- What the exercise asks: Could you reproduce the material from the line containing "The width and" through its final line, swapping "Click" for "Select" wherever it appears and keeping everything else the same? Leave the pictures out.

- Data provided:

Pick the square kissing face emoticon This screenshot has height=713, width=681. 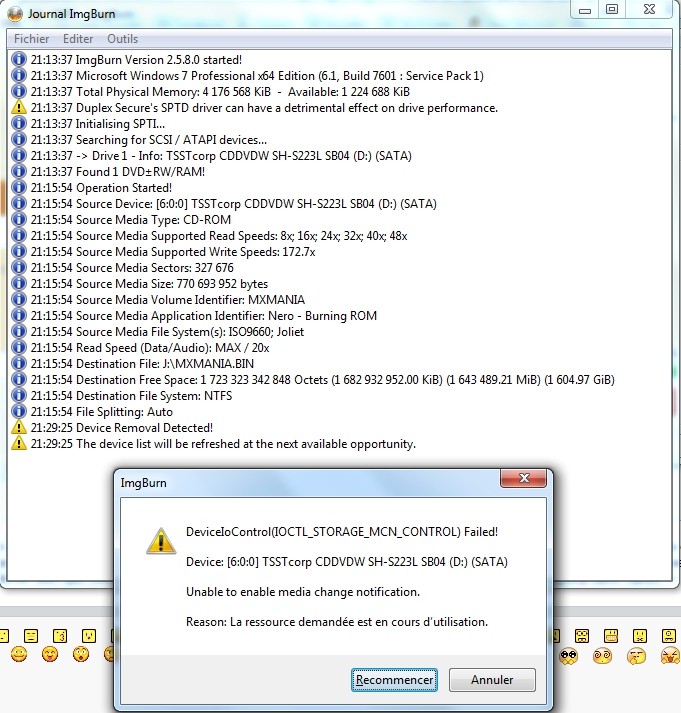tap(60, 636)
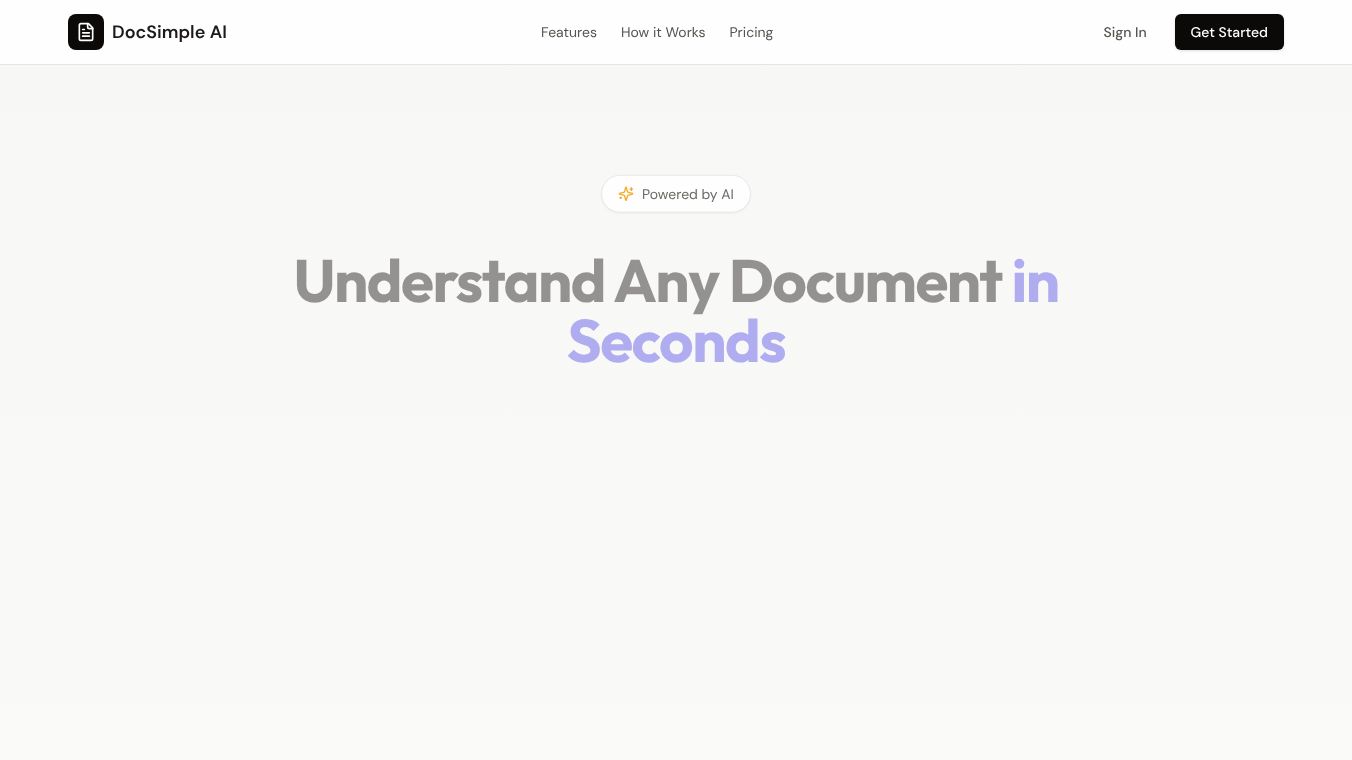Screen dimensions: 1352x760
Task: Navigate to How it Works section
Action: 663,32
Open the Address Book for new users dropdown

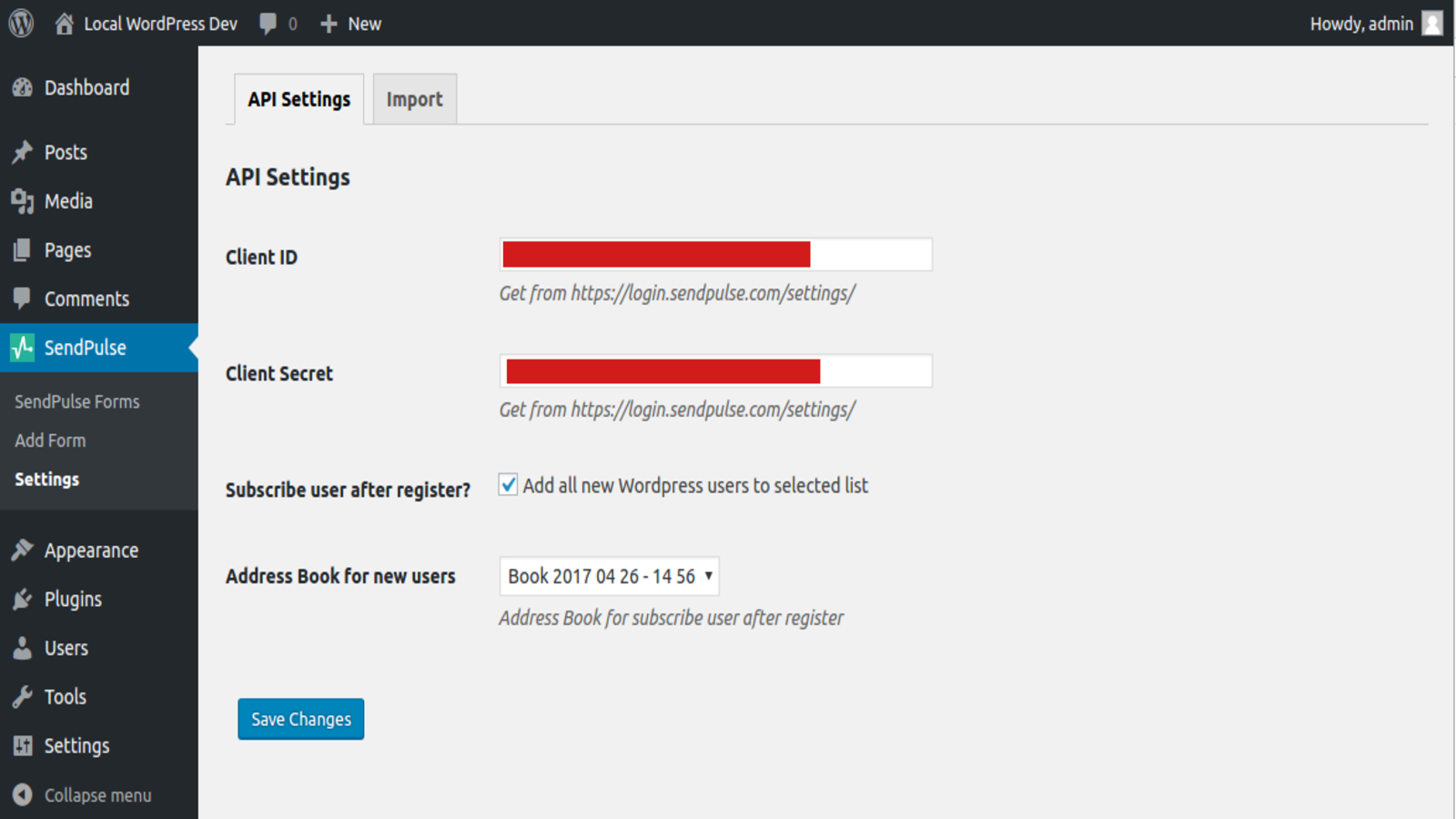pyautogui.click(x=608, y=576)
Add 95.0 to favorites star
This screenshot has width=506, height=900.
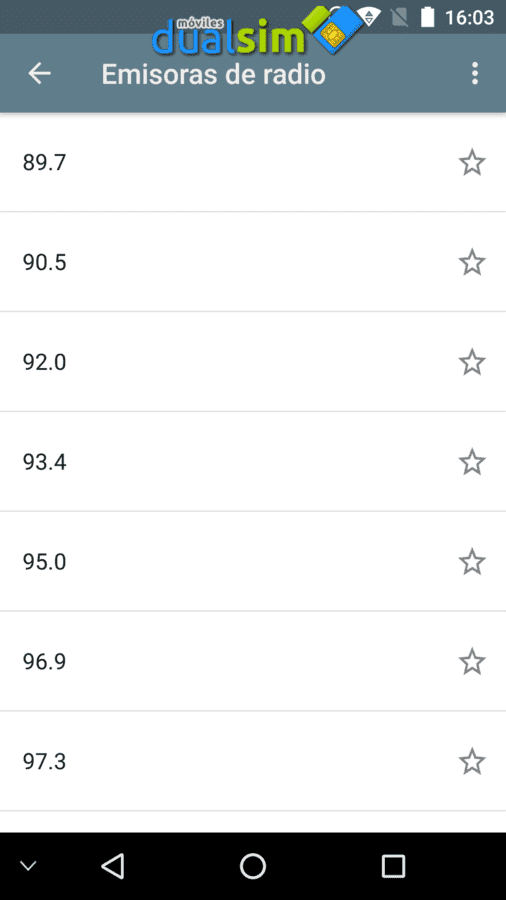(x=472, y=561)
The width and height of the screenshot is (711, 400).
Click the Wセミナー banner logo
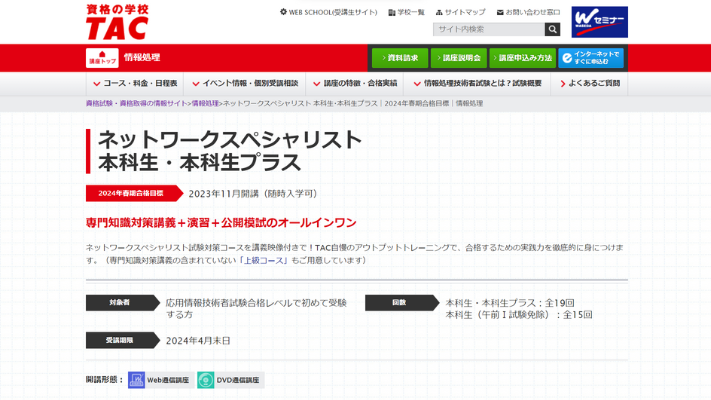(599, 22)
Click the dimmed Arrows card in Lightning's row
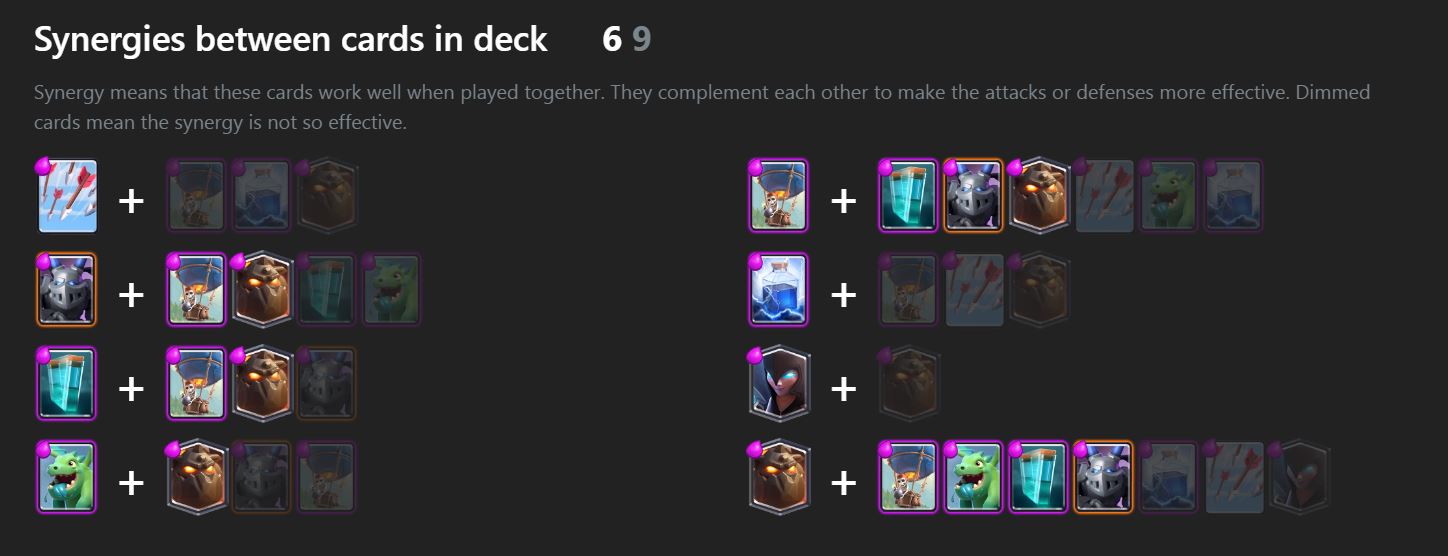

- Answer for the task:
The width and height of the screenshot is (711, 400).
Select the Wセミナー banner logo
(599, 22)
Select the dimmed Arrows card in Lightning's row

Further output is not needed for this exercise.